# Start of Reading passage

According to Bloomberg, hackers stole the personal data of 57 million customers and drivers from Uber. The massive breach was reportedly concealed by the company for more than a year. From the report: Compromised data from the October 2016 attack included names, email addresses and phone numbers of 50 million Uber riders around the world, the company told Bloomberg on Tuesday. The personal information of about 7 million drivers were accessed as well, including some 600,000 U.S. driver's license numbers. No Social Security numbers, credit card details, trip location info or other data were taken, Uber said. At the time of the incident, Uber was negotiating with U.S. regulators investigating separate claims of privacy violations. Uber now says it had a legal obligation to report the hack to regulators and to drivers whose license numbers were taken. Instead, the company paid hackers $100,000 to delete the data and keep the breach quiet. Uber said it believes the information was never used but declined to disclose the identities of the attackers.

Here's how the hack went down: Two attackers accessed a private GitHub coding site used by Uber software engineers and then used login credentials they obtained there to access data stored on an Amazon Web Services account that handled computing tasks for the company. From there, the hackers discovered an archive of rider and driver information. Later, they emailed Uber asking for money, according to the company.

32 comments

  1. They paid off criminals? by viperidaenz · · Score: 5, Insightful

    Sure, you can trust them to delete the data they stole.
    They won't just take your hush money and sell the data anyway.

    1. Re:They paid off criminals? by Baron_Yam · · Score: 2

      Yeah, that was my first thought; you NEVER pay ransom when what was stolen is also valuable to someone else. You're dealing with criminals, and you expect honest behaviour?

      You also never pay ransom when you can't stop them from simply repeating their crime, but that doesn't really apply in this case. And if you can afford to take the hit, you don't pay ransom simply to make the crime less profitable in general.

    2. Re:They paid off criminals? by rmdingler · · Score: 2
      Paying ransom to criminals whose hostage is the customers' personal information is folly only if it is indeed the information you wish to protect.

      Let's say you only want to keep the breach quiet...

      --
      Happiness in intelligent people is the rarest thing I know.

      Ernest Hemingway

    3. Re:They paid off criminals? by Baron_Yam · · Score: 3, Insightful

      >Let's say you only want to keep the breach quiet...

      Well, then, everything worked out!

    4. Re:They paid off criminals? by viperidaenz · · Score: 1

      I suppose that worked then, The criminals did keep quiet, probably sold the data quietly.

# End of Reading passage
# Start of Stored data

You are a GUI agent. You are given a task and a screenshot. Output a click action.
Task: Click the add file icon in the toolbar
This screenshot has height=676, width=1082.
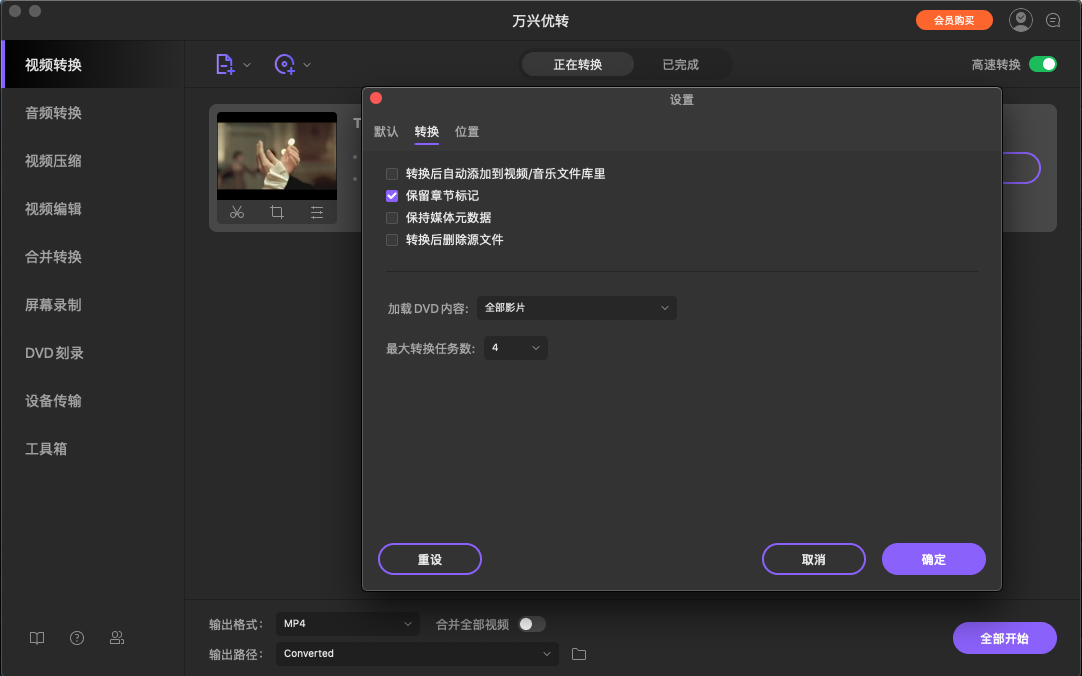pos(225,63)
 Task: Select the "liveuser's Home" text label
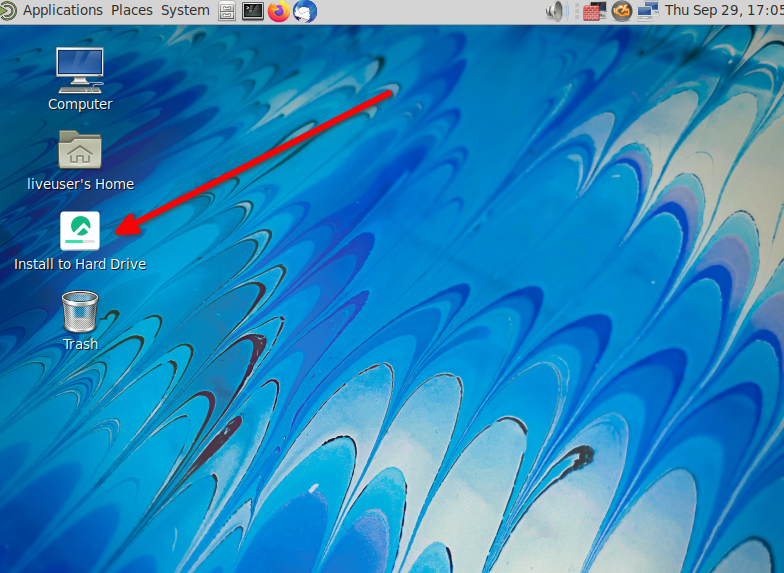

# End of Stored data

Set problem:
In the Uber data breach article, where did the two attackers obtain the login credentials they used to reach the company's Amazon Web Services account?

Task solution:
They obtained them from a private GitHub coding site used by Uber software engineers.